After a lot of time and plenty of (electronic) ink, Donald Trump and Kim Jong-un met face-to-face, and then signed a document. So far, so good, and it would seem to be a great improvement over the nuclear saber-rattling of not so long ago.
But what, exactly, did they sign?
Well, that’s hard to tell at this time—6:30am on the East Coast, or 6:30pm Singapore time. They agreed to work together towards denuclearizing the Korean Peninsula, without apparently defining what that means. Trump said that the US “will be stopping the war games,” which would seem to be a major concession on the face of it, though without any more details, it’s hard to tell. As the Washington Post noted: “The United States has conducted such exercises for decades as a symbol of unity with Seoul and previously rejected North Korean complaints as illegitimate. Ending the games would be a significant political benefit for Kim, but Trump insisted he had not given up leverage.”

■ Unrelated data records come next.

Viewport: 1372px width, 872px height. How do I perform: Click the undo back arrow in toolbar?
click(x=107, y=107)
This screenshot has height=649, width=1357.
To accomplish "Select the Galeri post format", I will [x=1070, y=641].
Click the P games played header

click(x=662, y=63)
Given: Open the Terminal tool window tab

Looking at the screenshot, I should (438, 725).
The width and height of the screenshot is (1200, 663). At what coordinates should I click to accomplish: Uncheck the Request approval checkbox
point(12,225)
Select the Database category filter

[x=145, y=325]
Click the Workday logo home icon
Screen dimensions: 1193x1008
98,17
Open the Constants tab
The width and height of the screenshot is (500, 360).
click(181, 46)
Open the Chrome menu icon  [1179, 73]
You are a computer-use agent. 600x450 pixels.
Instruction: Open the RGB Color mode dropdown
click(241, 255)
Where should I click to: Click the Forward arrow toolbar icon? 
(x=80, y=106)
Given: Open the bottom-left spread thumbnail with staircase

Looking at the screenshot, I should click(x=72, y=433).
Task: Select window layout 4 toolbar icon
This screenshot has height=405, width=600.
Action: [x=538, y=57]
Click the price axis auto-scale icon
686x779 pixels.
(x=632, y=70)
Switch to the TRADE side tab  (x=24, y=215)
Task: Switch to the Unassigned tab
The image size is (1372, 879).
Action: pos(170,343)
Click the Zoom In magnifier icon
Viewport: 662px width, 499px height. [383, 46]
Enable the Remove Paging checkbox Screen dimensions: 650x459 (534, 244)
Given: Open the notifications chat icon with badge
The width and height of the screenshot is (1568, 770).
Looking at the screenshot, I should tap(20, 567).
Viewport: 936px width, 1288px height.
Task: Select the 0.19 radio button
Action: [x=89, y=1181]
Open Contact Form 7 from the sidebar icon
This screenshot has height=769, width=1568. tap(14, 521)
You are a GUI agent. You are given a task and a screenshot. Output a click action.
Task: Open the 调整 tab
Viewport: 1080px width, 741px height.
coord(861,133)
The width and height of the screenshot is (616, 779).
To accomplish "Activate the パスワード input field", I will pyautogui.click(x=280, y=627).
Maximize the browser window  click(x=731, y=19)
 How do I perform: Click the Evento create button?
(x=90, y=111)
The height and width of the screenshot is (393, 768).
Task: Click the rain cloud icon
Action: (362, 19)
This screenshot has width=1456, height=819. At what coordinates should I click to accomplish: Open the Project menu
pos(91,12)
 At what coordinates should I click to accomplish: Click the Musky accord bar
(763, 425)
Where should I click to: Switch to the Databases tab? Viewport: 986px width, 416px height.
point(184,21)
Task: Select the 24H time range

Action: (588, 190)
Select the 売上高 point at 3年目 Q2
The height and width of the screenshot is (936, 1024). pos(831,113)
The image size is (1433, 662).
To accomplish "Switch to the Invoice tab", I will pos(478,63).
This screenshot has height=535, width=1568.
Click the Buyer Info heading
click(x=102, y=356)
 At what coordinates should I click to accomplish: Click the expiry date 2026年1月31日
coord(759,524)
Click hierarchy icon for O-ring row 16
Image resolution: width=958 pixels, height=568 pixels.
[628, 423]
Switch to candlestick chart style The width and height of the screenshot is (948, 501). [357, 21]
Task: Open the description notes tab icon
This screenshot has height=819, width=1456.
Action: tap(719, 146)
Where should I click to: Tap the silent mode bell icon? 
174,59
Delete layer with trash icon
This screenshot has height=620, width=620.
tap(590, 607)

What is surprising is how quickly it was over, considering the stakes: The two leaders of nuclear-armed countries met in private for 38 minutes accompanied only by translators, had a working lunch, and a photo op. Other sessions were also measured in tens of minutes.
Perhaps The Guardian summed up things best: “The vague nature of the agreement and the lack of other specific details was greeted with disappointment by analysts. Robert Kelly, professor of political science at Pusan National University, says the text is ‘even thinner than most sceptics anticipated.’ ”
And apparently, each country’s leader is shortly to leave Singapore and go home. Despite all this, Trump is calling it a win, saying that the talks went “better than anybody could imagine.”
The whole thing sounds remarkably like a version of what Vermont Senator George Aiken reputedly offered in 1966 as the solution to the Vietnam War: “We should declare victory, and go home.”